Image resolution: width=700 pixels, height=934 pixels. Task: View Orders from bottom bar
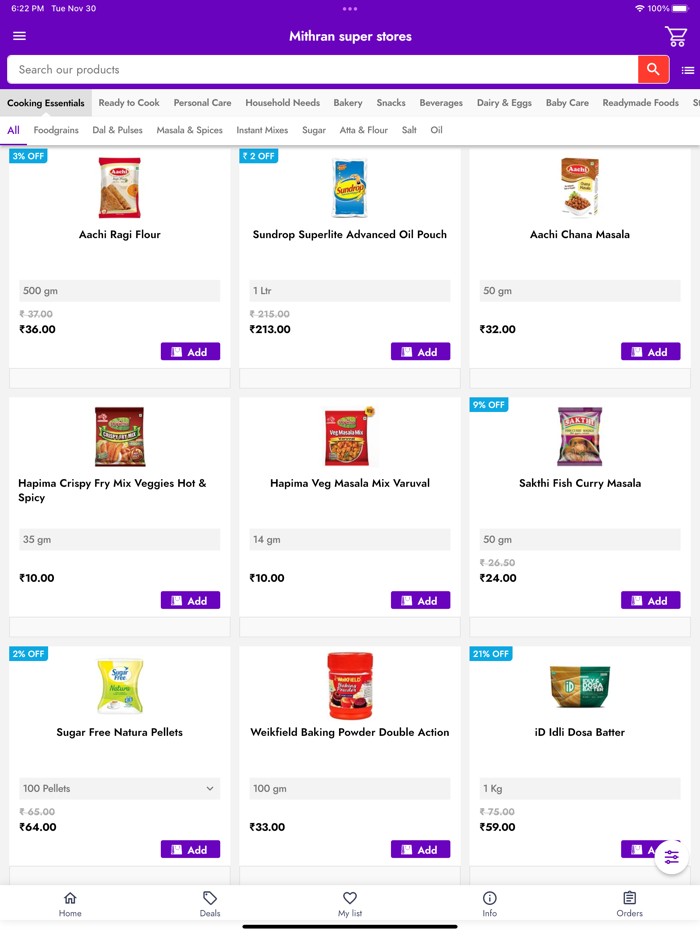click(629, 903)
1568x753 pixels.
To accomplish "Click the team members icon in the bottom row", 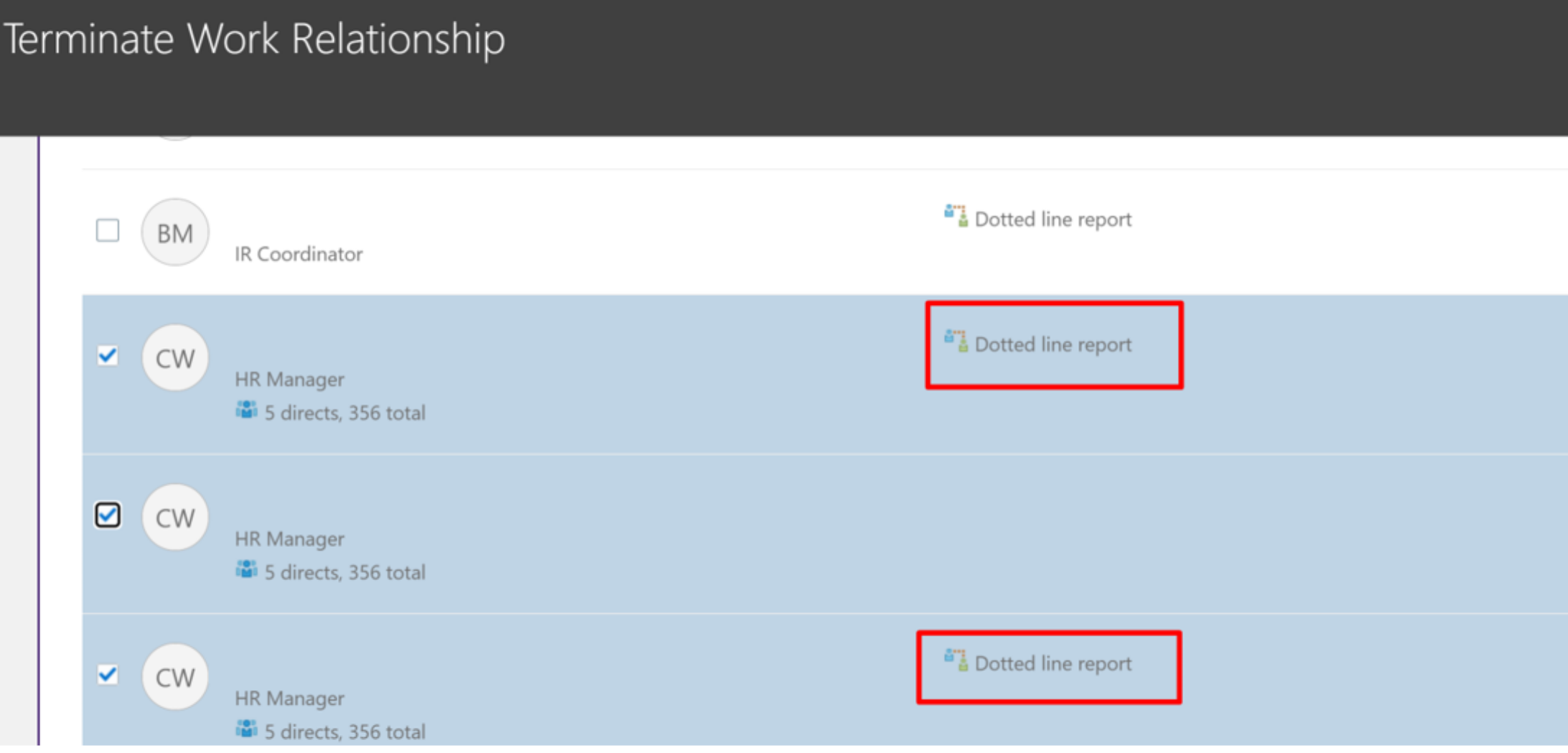I will [x=246, y=728].
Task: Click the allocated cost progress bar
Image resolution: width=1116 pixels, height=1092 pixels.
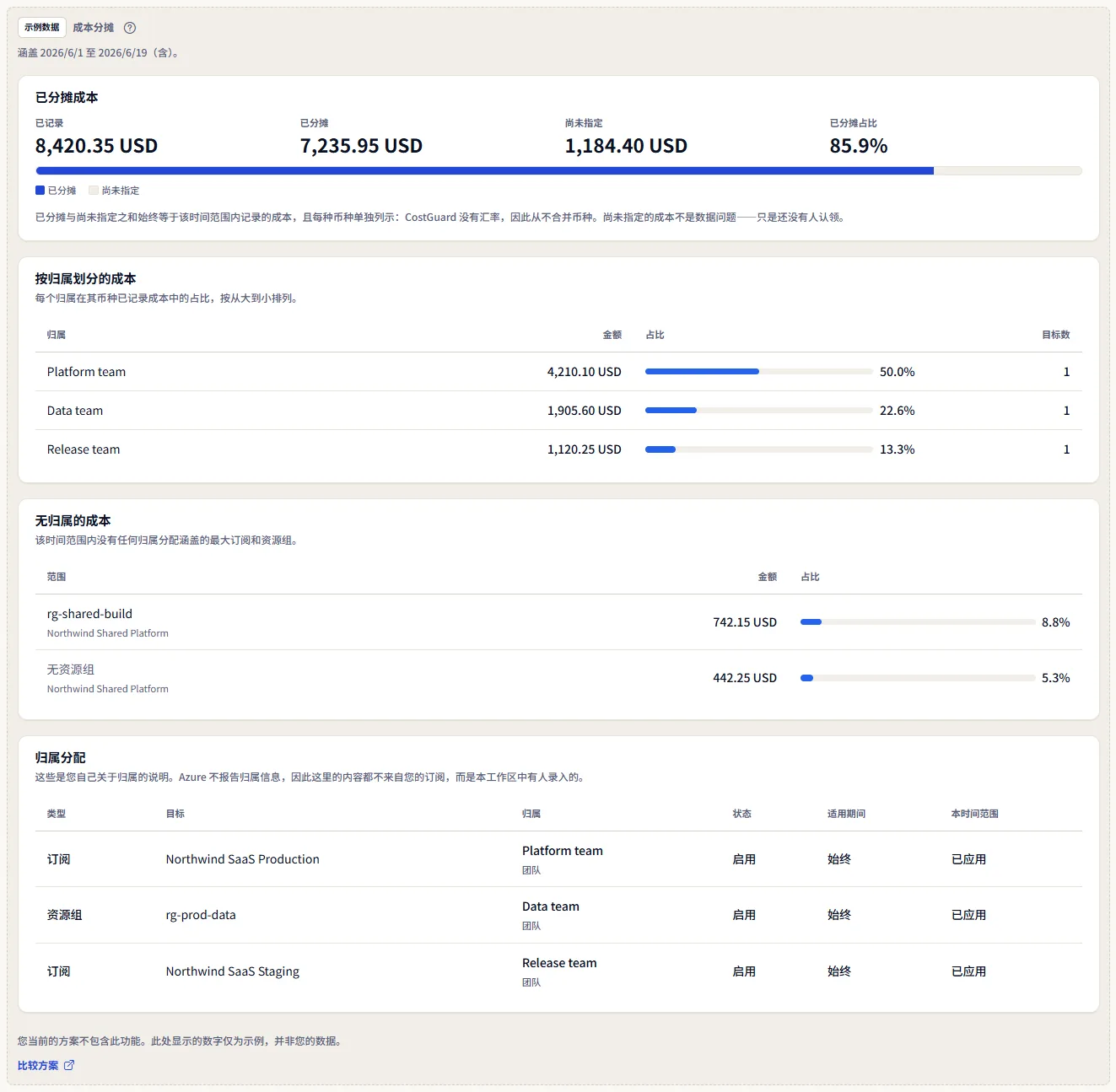Action: point(558,171)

+===+

__Given problem__
Please output everything from the line containing "Task: Click the allocated cost progress bar" down to the end of the entries above, word for word, leaving the pictures out.

__Result of the task__
Task: Click the allocated cost progress bar
Image resolution: width=1116 pixels, height=1092 pixels.
Action: point(558,171)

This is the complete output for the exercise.